The user should be able to select a specific checksum algorithm (being aware of the speed/reliability trade-off - that will have to be added to the docs) to be used system-wide. This information has to be passed to the lower layers to init the checksum class with a specific algorithm. The setting should be changeable through the CLI interface.

In a later stage we might want an extra setting of the algorithm for non-image files (i.e. weaker checksum for .doc etc. files).

Change History (27)

comment:1 Changed 11 years ago by jmoore

  • Sprint set to FS Demo 2

comment:2 Changed 11 years ago by jmoore

  • Sprint FS Demo 2 deleted
  • Summary changed from Bug: Checksum choice on import to Checksum choice on import

Blazej, I'm going to be slightly more optimistic and say this isn't a bug but a new feature! :) Also moving out of the demo 2 sprint. Haven't created a demo 3 sprint, but likely we can move it there, no?

comment:3 Changed 11 years ago by bpindelski

Good call, Josh. It is indeed new code that's being added to address this issue.

comment:4 Changed 11 years ago by jmoore

  • Sprint set to FS Demo 3

comment:5 Changed 11 years ago by mtbcarroll

  • Cc mtbcarroll added

comment:6 Changed 11 years ago by mtbcarroll

In making the checksum algorithm client-selectable an obvious issue is how to adjust the API of raw file stores, because they have checksumming built in. Presumably one needn't select an algorithm for reading. At the moment, the checksumming starts on the first write.

For code that shouldn't allow algorithm selection, I'd prefer to hard-code the selection in the caller rather than having raw file stores default to SHA-1 (maybe scripts, user pics?), because then it forces callers to think about the choice and prevents us from accidentally defaulting when we meant to pass in the selection.

Would it be okay to add a setChecksumAlgorithm or suchlike to the raw file store operations: it must be called before the first write? For normal imports, I'd guess that the algorithm can be chosen in ImportSettings and then ManagedImportProcessI or somesuch could set the algorithm on clients' behalf when handing them a store for each file they upload.

comment:7 Changed 11 years ago by mtbcarroll

  • Cc fs@… added; mtbcarroll removed

comment:8 Changed 11 years ago by mtbcarroll

The latest commit at http://github.com/mtbc/openmicroscopy/commits/checksum-selection-server (including the commit message) shows the current state of my work, in case it needs to be picked up and made at least somewhat usable while I am away this week.

comment:9 Changed 11 years ago by jamoore

Mark: since RFS isn't responsible for creating the original files, is there anything wrong with doing the algorithm detection via the OriginalFile instance itself?

comment:10 Changed 11 years ago by mtbcarroll

That sounds like an excellent idea that should reduce the changes and complexity.

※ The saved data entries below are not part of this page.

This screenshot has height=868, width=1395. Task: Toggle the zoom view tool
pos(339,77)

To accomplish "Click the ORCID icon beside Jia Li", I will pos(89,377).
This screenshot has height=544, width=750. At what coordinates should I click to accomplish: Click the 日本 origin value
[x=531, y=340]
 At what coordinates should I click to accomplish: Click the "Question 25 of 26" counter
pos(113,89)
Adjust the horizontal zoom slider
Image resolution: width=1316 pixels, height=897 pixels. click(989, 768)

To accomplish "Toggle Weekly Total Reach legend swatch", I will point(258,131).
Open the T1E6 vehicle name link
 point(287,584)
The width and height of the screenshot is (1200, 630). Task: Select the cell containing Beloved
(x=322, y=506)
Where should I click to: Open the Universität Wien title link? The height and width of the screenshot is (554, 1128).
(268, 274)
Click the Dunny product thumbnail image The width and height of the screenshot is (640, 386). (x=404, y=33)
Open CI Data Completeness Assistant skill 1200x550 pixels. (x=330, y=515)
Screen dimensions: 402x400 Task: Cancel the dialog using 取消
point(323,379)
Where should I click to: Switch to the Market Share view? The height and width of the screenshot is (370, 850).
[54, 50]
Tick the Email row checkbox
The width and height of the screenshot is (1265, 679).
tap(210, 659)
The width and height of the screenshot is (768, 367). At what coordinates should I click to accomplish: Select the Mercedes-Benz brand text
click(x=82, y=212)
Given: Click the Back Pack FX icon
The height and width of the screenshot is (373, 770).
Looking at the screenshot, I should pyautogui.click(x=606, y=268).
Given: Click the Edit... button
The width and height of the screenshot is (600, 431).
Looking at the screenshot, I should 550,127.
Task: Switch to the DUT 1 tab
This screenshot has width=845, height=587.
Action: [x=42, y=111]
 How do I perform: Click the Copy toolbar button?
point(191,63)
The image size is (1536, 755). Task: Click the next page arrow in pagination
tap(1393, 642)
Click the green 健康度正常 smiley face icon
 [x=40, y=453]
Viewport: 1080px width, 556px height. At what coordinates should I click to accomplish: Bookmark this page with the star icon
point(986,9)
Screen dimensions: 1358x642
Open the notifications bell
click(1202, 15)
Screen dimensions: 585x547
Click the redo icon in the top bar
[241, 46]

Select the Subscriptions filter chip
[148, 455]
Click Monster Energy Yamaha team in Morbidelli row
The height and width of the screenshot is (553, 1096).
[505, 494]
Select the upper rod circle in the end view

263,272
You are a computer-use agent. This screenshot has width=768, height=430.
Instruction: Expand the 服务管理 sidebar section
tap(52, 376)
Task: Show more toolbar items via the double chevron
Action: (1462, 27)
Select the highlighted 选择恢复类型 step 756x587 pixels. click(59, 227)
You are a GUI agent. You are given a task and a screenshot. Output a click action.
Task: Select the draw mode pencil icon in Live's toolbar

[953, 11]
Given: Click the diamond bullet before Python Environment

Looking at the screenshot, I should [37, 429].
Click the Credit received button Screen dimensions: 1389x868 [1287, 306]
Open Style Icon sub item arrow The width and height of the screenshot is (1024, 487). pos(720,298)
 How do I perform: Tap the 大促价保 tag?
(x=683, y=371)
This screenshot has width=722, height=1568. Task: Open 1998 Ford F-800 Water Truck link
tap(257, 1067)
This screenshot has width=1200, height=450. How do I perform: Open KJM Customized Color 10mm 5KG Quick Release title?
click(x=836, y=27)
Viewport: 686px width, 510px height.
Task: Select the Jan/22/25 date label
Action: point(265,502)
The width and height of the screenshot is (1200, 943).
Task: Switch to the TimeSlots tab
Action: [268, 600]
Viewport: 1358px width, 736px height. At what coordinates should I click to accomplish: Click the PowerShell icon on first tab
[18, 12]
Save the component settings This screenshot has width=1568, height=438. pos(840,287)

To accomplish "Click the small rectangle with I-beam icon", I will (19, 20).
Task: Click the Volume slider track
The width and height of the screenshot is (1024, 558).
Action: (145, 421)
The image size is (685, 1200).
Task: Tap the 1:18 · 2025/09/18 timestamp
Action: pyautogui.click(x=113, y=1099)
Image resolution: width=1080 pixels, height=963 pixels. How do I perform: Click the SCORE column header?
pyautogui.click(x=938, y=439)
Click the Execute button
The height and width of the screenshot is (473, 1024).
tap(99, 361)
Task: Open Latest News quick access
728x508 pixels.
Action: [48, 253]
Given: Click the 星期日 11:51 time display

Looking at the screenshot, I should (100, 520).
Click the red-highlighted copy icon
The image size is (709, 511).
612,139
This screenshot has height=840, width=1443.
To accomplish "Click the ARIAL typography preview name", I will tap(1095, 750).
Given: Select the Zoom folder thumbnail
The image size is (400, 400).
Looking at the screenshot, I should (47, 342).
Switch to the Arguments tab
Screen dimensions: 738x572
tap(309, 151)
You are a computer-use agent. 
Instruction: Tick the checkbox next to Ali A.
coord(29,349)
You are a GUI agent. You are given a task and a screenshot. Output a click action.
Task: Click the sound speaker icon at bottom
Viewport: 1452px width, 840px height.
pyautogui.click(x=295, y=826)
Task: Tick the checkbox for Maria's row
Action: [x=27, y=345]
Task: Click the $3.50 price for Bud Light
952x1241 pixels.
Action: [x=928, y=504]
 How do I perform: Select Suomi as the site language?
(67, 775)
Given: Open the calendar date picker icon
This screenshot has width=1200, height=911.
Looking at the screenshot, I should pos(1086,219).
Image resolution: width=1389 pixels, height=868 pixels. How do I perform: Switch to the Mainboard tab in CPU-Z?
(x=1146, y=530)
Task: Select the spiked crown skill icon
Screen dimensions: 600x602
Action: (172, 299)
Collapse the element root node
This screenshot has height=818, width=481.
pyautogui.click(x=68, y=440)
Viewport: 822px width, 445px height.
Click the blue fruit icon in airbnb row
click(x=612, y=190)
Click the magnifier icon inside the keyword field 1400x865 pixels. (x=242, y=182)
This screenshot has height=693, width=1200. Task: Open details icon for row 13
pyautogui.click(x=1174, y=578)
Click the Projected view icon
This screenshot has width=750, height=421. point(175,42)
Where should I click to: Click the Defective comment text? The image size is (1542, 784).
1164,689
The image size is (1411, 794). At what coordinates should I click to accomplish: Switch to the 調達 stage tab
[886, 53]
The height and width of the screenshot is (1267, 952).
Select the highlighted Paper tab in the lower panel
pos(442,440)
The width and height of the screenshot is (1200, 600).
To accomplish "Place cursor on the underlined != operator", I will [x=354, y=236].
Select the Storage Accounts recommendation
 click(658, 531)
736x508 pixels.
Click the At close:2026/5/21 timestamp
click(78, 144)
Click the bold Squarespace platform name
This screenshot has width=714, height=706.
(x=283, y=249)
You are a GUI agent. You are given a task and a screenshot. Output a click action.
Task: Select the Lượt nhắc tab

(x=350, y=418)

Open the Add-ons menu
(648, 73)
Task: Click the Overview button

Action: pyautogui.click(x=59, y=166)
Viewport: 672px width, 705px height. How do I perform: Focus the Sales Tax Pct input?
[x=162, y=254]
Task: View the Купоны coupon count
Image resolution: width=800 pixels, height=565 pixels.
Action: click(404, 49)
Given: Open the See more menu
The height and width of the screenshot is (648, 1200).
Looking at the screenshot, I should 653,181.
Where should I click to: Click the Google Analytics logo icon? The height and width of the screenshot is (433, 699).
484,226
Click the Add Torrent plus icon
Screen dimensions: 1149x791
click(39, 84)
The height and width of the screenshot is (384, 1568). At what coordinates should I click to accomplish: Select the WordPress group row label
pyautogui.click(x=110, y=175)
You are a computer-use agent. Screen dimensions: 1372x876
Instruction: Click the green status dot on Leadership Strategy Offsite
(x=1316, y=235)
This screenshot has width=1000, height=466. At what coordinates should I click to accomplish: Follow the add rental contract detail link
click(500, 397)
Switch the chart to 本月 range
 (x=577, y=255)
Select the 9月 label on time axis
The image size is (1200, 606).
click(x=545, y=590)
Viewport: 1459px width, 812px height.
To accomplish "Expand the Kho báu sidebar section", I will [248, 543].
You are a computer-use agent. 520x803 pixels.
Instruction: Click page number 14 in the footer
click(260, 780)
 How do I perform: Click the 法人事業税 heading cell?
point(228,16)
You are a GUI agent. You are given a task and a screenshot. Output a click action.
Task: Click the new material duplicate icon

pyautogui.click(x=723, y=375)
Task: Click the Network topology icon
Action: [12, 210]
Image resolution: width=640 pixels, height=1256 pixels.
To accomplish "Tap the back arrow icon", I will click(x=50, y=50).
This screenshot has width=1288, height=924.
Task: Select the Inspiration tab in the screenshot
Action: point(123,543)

I will give it a try.

comment:11 Changed 11 years ago by mtbcarroll

https://github.com/openmicroscopy/openmicroscopy/pull/995 includes the model changes for storing checksum choice in OriginalFile.

comment:12 Changed 11 years ago by bpindelski

  • Description modified (diff)

comment:13 Changed 11 years ago by mtbcarroll

Further work on the hash and hasher columns of originalfile is in https://github.com/openmicroscopy/openmicroscopy/pull/1020

comment:14 Changed 11 years ago by mtbcarroll

https://github.com/openmicroscopy/openmicroscopy/pull/1031 includes management of default checksum algorithm. Clients may now pass null to accept the server default.

This raises a few issues for me. The shorter term one is that my previous code did not allow a null so all the import paths I could find had the client explicitly specify SHA1. This now needs to be undone so that those clients' activity is, where appropriate, instead in accordance with the server default. We can test this by setting the default to be MD5, exercising a variety of upload paths, seeing if any SHA1 hashes appear in the originalfile table, and reviewing the instances in which they do.

comment:15 Changed 11 years ago by mtbcarroll

In the longer term I believe that there is an issue of clients that do not have an implementation for the server's default checksum algorithm and are now handed an import process that is demanding to use it. After some consideration of use cases, and tradeoffs between what's easy and what's desirable, I would suggest that the interaction should be that,

  • the server returns to requiring the client to specify the checksum algorithm to create an import process
  • the client is still offered the getChecksumAlgorithms API call to find out which are available, so that it may be sure to select one that is supported server-side.

Either the client asks the server which algorithms are supported, and it chooses one, or it lets the server default apply as follows,

  1. rather than a single default, the server is configured with a list of supported algorithms sorted in order of preference
  2. the client tells the server which algorithms it supports
  3. the server tells the client which algorithm to set (the first in the list that the client supports) in requesting an import process.

comment:16 Changed 11 years ago by Josh Moore <josh@…>

(In [5813fdb75dff3cd32efe2ec7893a0f200966a931/ome.git] on branch develop) Merge pull request #1031 from bpindelski/chksm-setting

Set checksum algorithm for import using bin/omero (see #10338)

comment:17 Changed 11 years ago by jburel

I am still not convinced that the users will be able to understand which algorithm to choice.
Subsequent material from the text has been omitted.